Confined Animal Feeding Operations (CAFOs) are now the norm for raising pigs and chickens across the great plains states. A new report on Iowa CAFOs documents their effect on rural communities.

A few years back I had the pleasure--and it was a pleasure--of traveling around Texas to visit the hog farms of the panhandle, the huge cattle feedlots southwest of Amarillo, and the chicken operations of deep East Texas. From that trip and months of document research, we produced our own study of the effect of CAFOs on rural Texans.

At that time, Texas was Number One (we love to be Number One) in manure production--managing and disposing of 280 billion pounds of manure each year. Now that's probably because we are Number One in beef cattle, but the Iowa Policy Project finds that Iowa is now Number One in hogs. And liquified hog manure mostly ends up sprayed directly on fields as "fertilizer". Unfortunately, crops only need so much "fertilizer" and eventually the land reaches its limit--but the manure keeps coming.

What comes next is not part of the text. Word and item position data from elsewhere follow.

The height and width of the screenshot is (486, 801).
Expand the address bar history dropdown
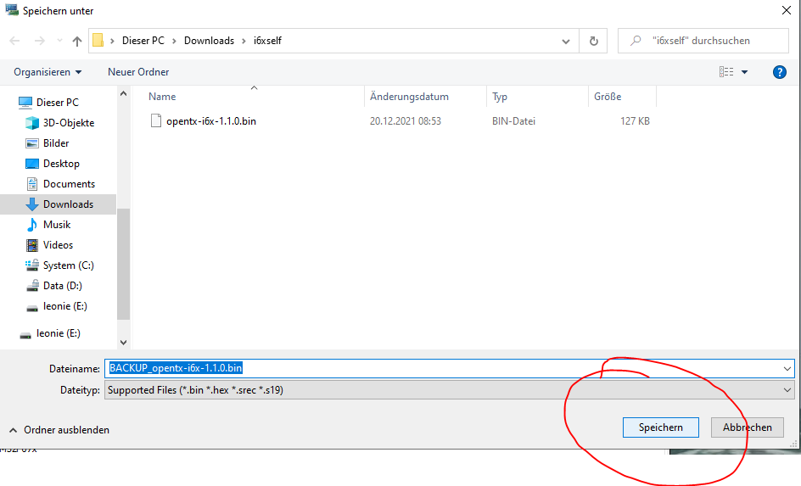566,41
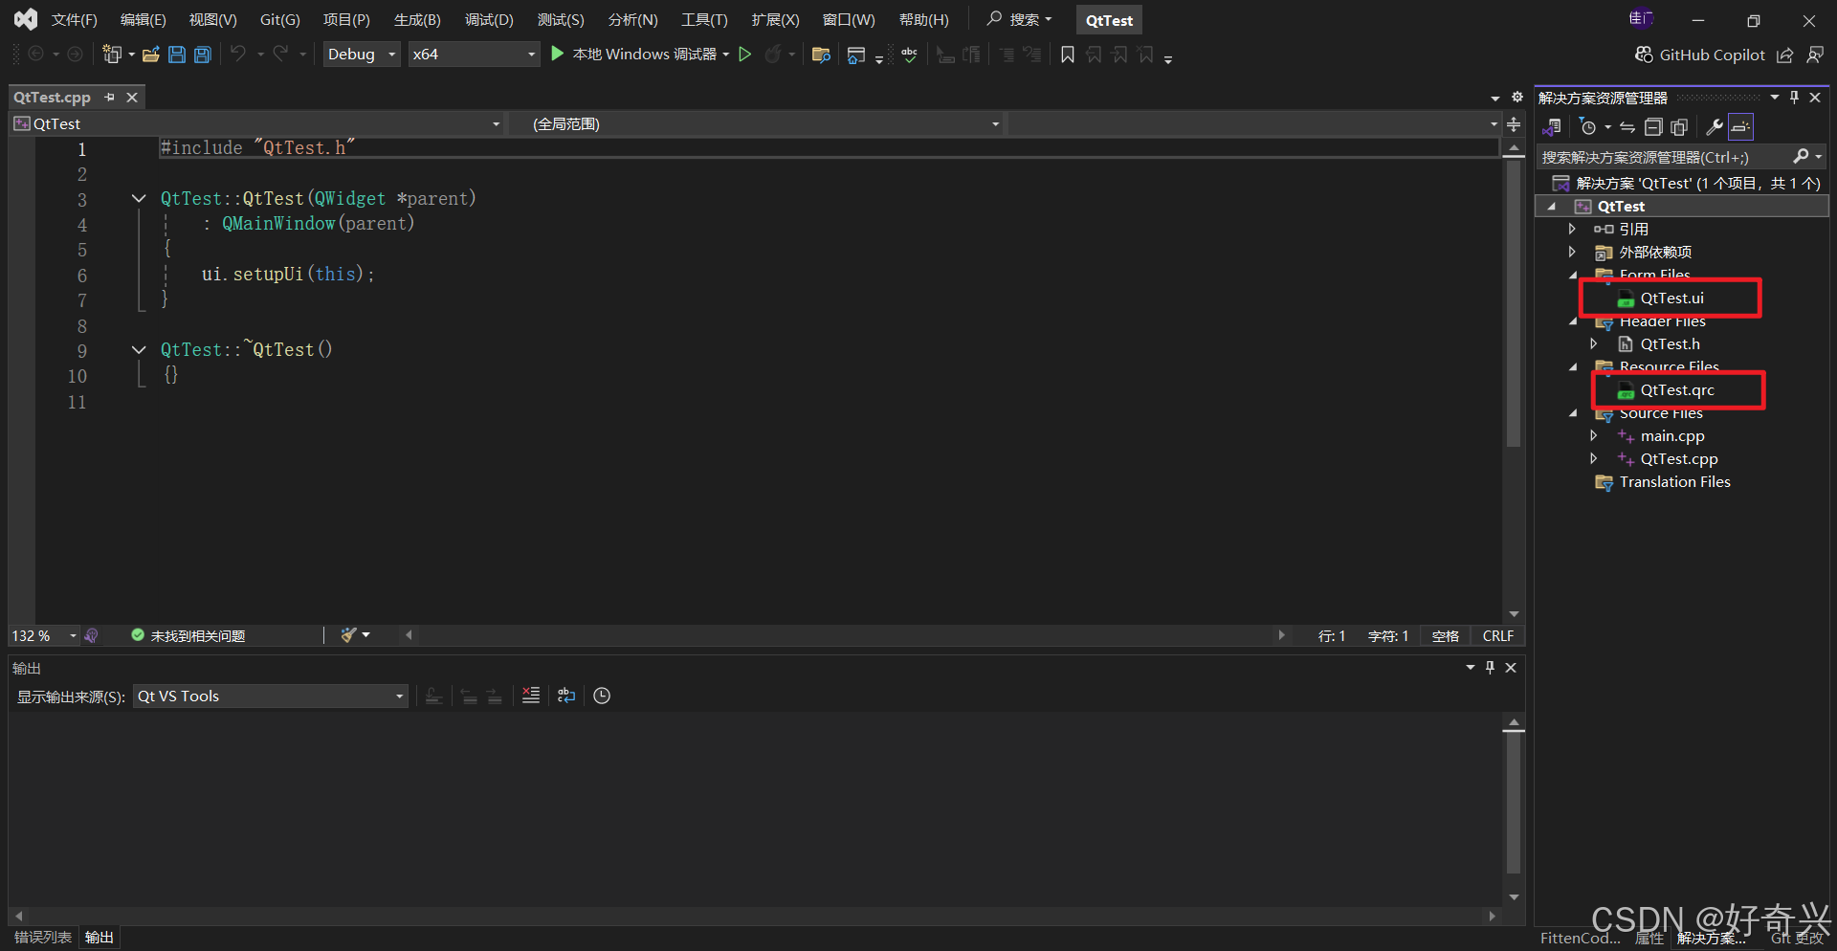Image resolution: width=1837 pixels, height=951 pixels.
Task: Switch to the 错误列表 tab
Action: pos(42,937)
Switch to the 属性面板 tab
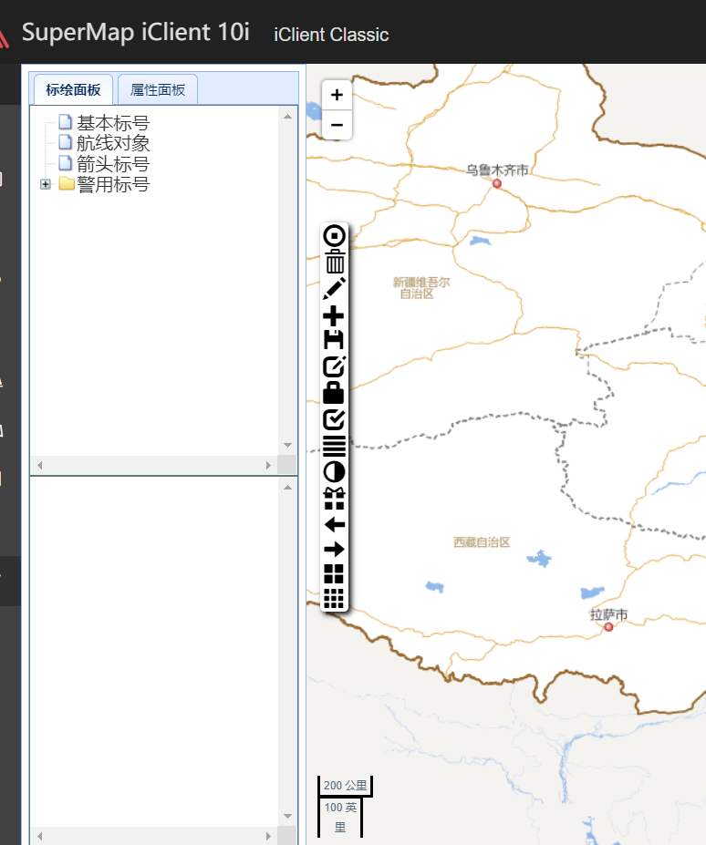Screen dimensions: 706x845 (158, 90)
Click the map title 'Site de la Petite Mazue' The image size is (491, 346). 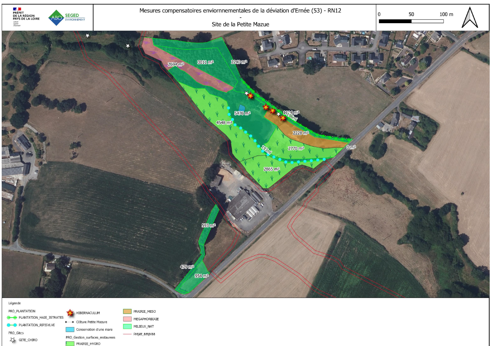[240, 24]
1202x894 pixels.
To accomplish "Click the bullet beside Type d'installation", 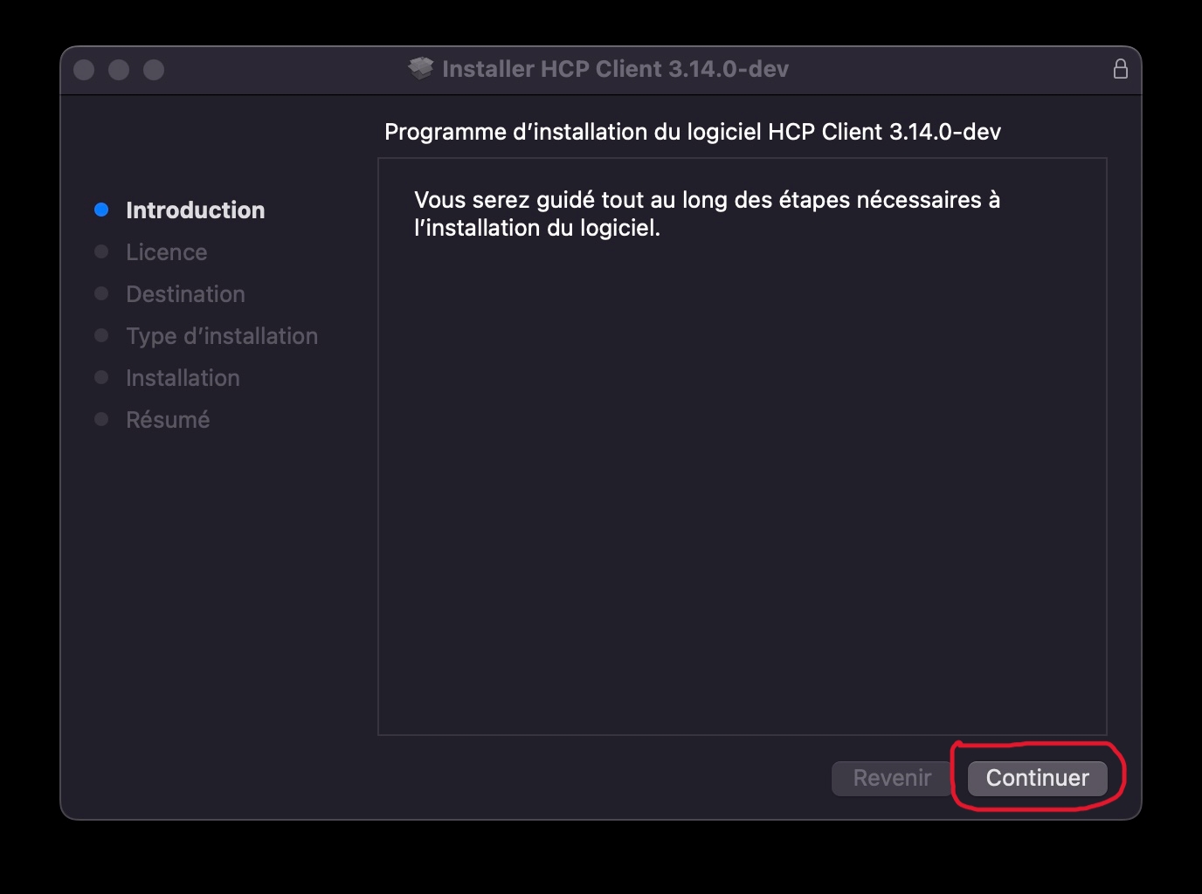I will pyautogui.click(x=101, y=335).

The Iowa Policy Project recommends giving local communities greater control over the siting of CAFOs, along with limits on antibiotic use and better Clean Water Act enforcement. I would add that CAFOs can bring noxious odors and some serious particulate pollution (fecal matter dried and blowing up as red dust in the wind)--and these air issues remain an unresolved problem in most states as far as I know.